• _DATA TO PROCESS_
________________________________________

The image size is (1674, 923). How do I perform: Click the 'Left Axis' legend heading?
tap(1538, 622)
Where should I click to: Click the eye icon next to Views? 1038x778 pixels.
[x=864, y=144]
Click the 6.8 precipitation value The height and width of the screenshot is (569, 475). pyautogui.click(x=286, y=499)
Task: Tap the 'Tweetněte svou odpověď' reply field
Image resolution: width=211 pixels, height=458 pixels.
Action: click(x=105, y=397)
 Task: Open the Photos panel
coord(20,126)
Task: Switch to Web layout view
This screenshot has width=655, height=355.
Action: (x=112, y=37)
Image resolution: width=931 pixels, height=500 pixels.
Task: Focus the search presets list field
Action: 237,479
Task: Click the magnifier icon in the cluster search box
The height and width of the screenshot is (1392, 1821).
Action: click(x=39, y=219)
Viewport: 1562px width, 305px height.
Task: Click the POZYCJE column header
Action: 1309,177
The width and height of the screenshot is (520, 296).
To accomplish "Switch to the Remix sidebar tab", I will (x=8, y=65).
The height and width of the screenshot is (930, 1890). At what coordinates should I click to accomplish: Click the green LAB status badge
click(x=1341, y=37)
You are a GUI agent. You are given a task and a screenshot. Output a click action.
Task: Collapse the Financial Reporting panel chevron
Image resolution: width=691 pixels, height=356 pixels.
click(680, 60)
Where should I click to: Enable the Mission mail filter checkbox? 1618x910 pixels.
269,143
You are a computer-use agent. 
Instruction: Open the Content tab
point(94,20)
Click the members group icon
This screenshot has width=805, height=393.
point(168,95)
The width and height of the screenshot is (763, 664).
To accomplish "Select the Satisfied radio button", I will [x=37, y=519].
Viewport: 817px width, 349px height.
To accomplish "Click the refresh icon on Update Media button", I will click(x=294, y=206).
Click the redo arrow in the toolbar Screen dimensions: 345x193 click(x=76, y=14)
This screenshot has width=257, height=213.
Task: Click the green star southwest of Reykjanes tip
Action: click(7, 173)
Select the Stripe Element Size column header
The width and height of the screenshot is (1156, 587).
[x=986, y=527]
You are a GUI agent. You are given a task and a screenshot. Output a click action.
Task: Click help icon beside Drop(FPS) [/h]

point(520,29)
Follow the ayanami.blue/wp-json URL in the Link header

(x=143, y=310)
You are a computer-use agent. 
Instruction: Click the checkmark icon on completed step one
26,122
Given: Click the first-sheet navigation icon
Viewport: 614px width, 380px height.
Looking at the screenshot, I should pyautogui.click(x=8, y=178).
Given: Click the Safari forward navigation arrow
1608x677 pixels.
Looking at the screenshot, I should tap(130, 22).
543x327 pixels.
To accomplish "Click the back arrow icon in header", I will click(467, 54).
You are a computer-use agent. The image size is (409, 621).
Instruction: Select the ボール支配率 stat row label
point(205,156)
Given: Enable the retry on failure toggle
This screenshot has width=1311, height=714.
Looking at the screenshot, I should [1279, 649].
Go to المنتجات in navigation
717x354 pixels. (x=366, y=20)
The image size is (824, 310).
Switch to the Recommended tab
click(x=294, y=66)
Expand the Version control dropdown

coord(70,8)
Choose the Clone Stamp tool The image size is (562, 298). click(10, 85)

________________________________________

• _TASK DIRECTIONS_
Show every line in the data above that contains the word "arrow".

• _SOLUTION TO THE PROBLEM_
Click the redo arrow in the toolbar Screen dimensions: 345x193 click(x=76, y=14)
Given: Click the Safari forward navigation arrow
To accomplish "Click the back arrow icon in header", I will click(467, 54).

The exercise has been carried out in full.